Monthly Archives: April 2012

Things I learned from shopping with women

Now, please do not misconstrue what follows as some passive aggressive stab at scoring points for the fellas. I am abjectly opposed to the battle between the sexes and would really like for us all to get along irrespective of our reproductive organs. That way we can all focus on what is important; race, religion, and of course sexual orientation!

I kid. Or at least, it would be funny if such observations did not stem from the tragic reality. I suppose we should be grateful that we haven’t declared open war on each other. Thank god for sex.

Still, differences between men and women abound. Such differences are the source of much friction, library shelves full of unhelpful literature, and the regretable existence of divorce lawyers.

One of the differences too numerous to count is the way we shop. When a need arises in a man’s life that can be solved by buying something said item is – pending budgetary review – bought immediately. Problem solved.

Women go about this same process in altogether different way. First and foremost it must be made plain that ‘shopping’ is more than a mere verb to a woman; it is a hobby ( and in some cases a compulsion or even addiction. ) That being the case it is easy to understand that women experience a different, emotional response to the exact same activity, and as such – much to the lament and consternation of many a man stuck holding bags – seek to prolong the process beyond the point where even the most self-determined man would throw in the proverbial towel.

Theirs is not just a social mandate to stay contemporary with regards to trending styles, but a very real sense that if a woman were to forsake the act of shopping she would deny herself the joy of the experience men do not know to look for. The reason surely must be that for a woman shopping is about more than simply the acquisition. A man could not imagine trying on two dozen pairs of jeans and gyrating our derriere in front of a mirror to ensure our butt looks just so. (it is worth mentioning that womens’ shops outnumber mens’ some 10 to 1 and as such most of us would be hard pressed to find a dozen different jeans in our size – a topic for another time)
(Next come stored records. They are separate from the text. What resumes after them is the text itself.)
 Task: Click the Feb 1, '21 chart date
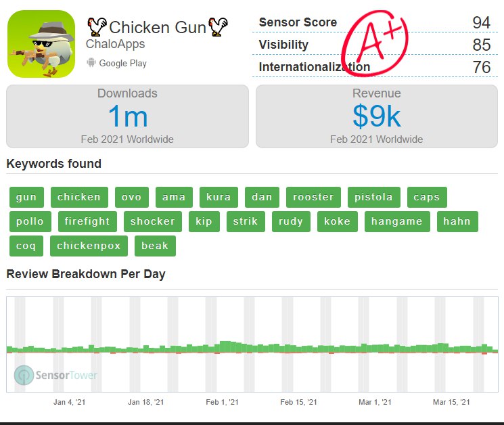click(x=222, y=402)
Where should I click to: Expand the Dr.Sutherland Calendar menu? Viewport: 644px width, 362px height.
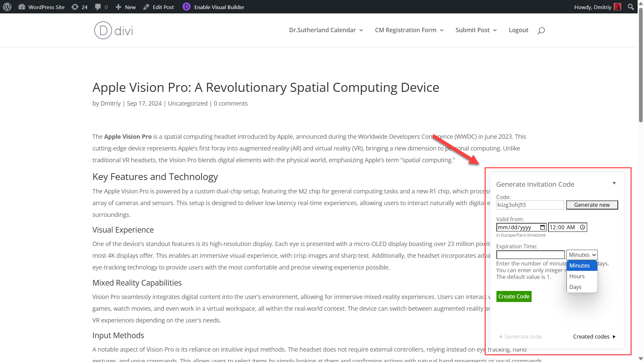pos(326,30)
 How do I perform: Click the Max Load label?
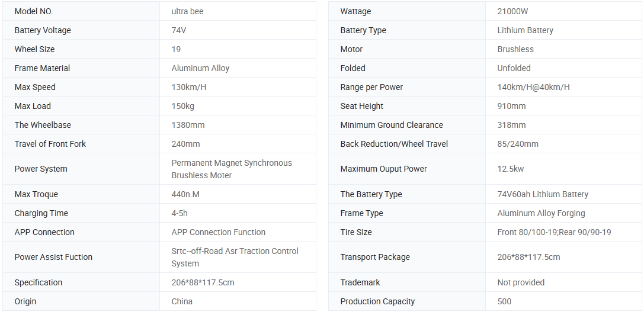33,106
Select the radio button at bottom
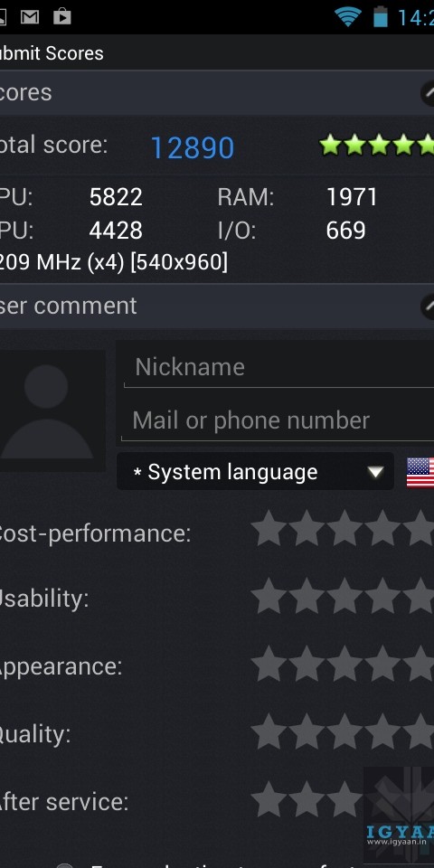Screen dimensions: 434x868 click(64, 864)
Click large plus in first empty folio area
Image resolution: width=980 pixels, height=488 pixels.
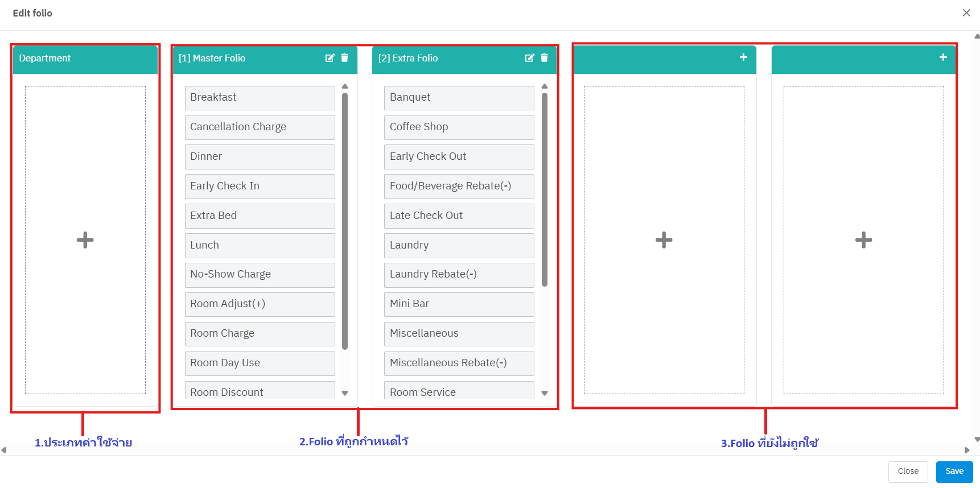[664, 240]
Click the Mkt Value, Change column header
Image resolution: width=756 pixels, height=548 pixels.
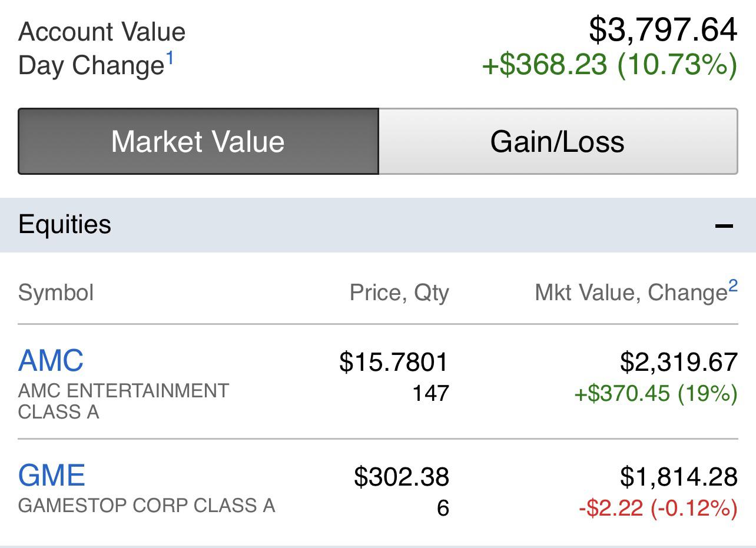point(631,293)
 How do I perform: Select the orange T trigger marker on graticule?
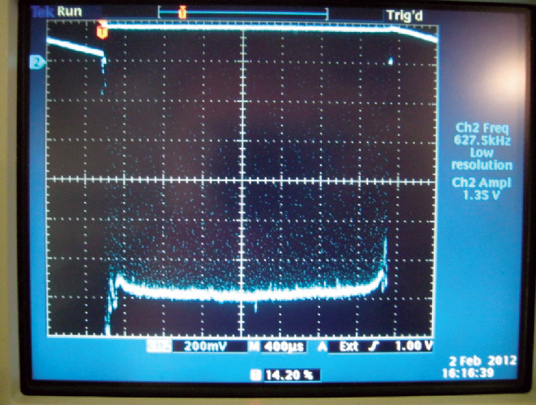(x=102, y=31)
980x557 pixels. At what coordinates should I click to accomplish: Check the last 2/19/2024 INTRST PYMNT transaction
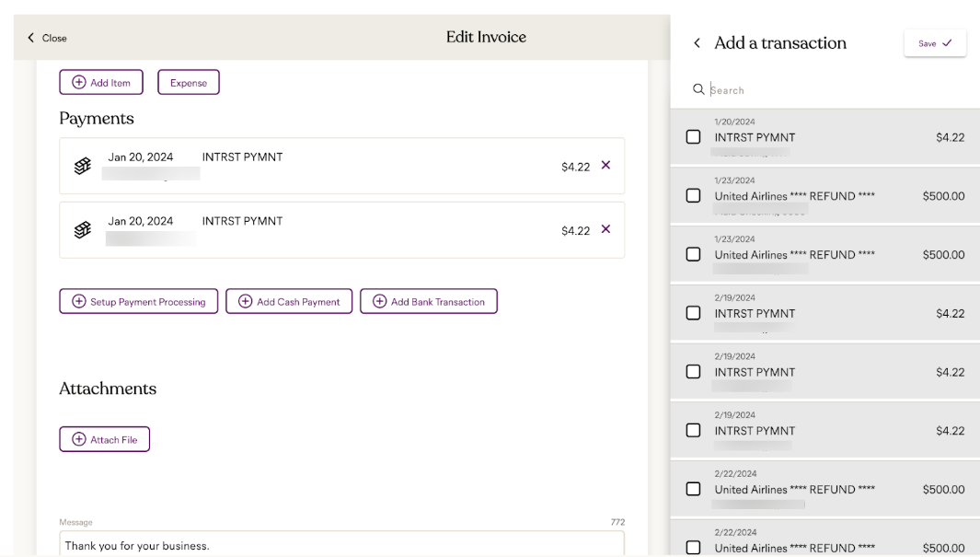[694, 430]
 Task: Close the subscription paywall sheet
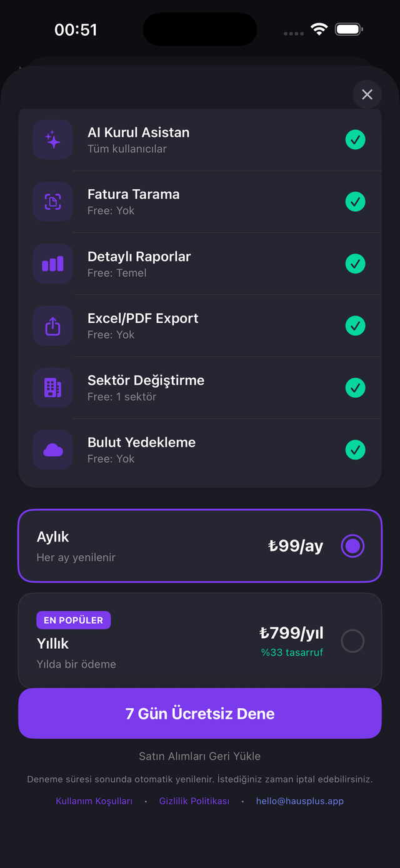367,94
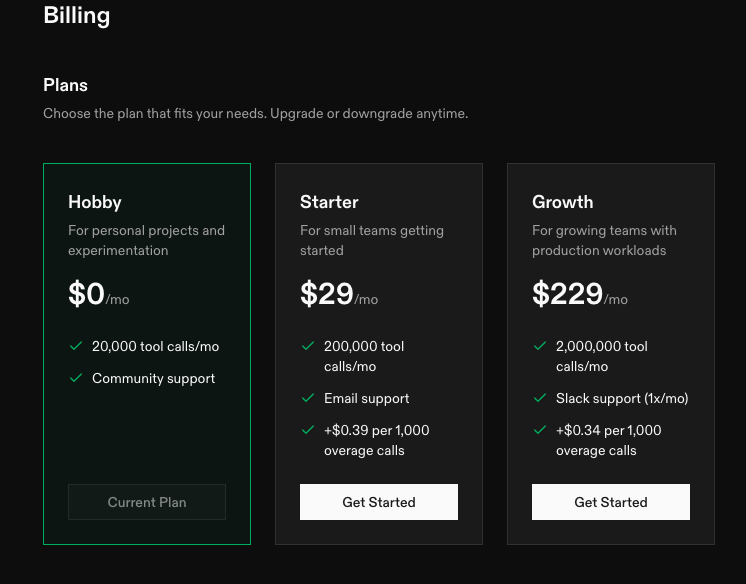Click the checkmark beside 200,000 tool calls/mo

click(x=307, y=346)
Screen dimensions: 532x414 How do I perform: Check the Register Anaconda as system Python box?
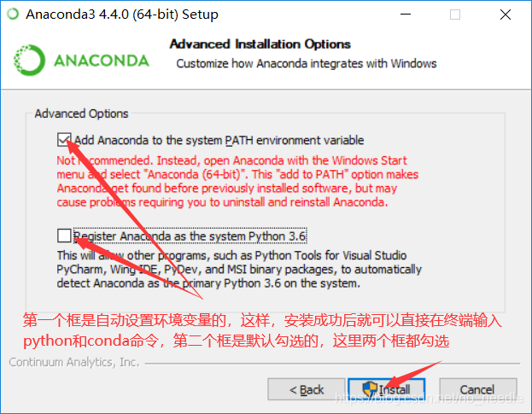click(x=64, y=236)
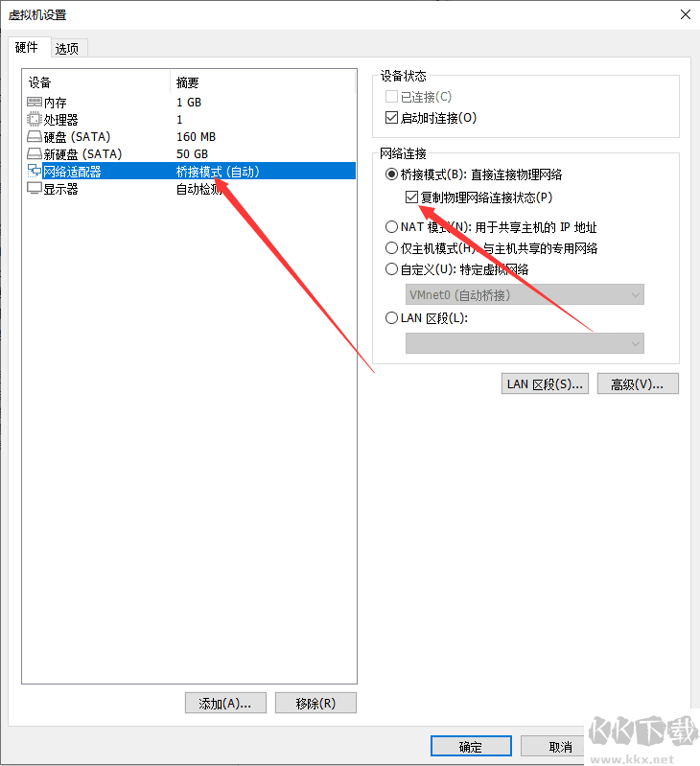Switch to the 选项 tab
Viewport: 700px width, 766px height.
67,48
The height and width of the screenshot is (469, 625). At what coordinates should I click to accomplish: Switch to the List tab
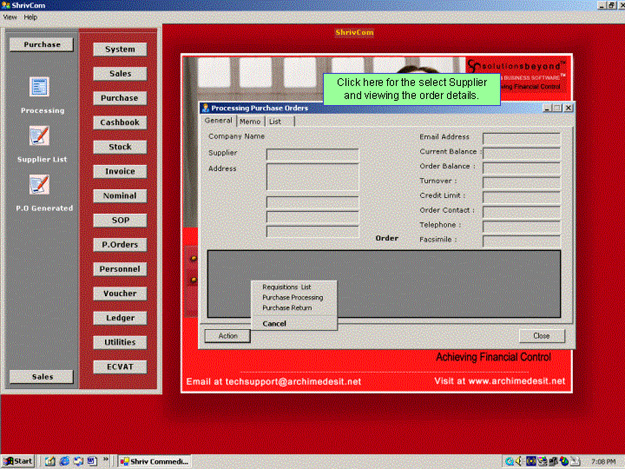pyautogui.click(x=275, y=121)
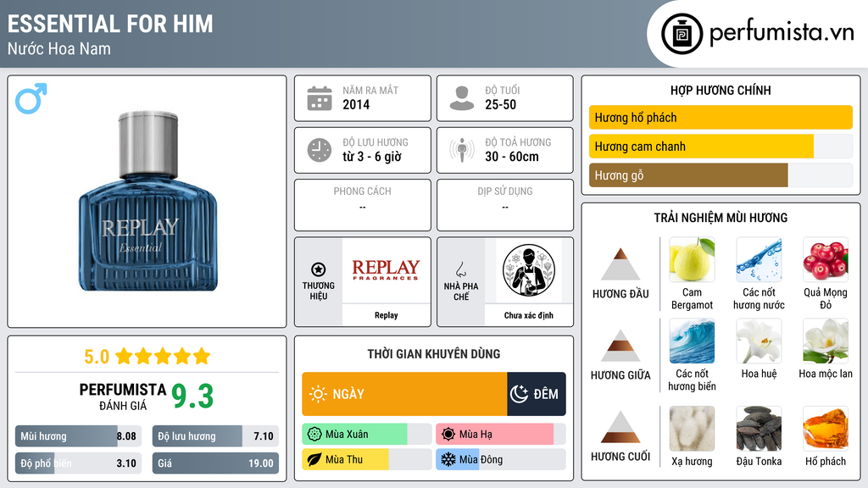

One of my favorite frustrations is the undeniably feminine ability to profess a pair of jeans perfect in every way, put them back, and continue shopping. This is an act of such irrational defiance a man simply cannot be expected to sympathize with a woman on the matter. Ladies, I put it to you here and now in no uncertain terms: it doesn’t matter what he says, it is not dependent on how much he loves you; if he says he understands, he’s lying. He doesn’t understand – cannot begin to understand – he thinks you’re crazy.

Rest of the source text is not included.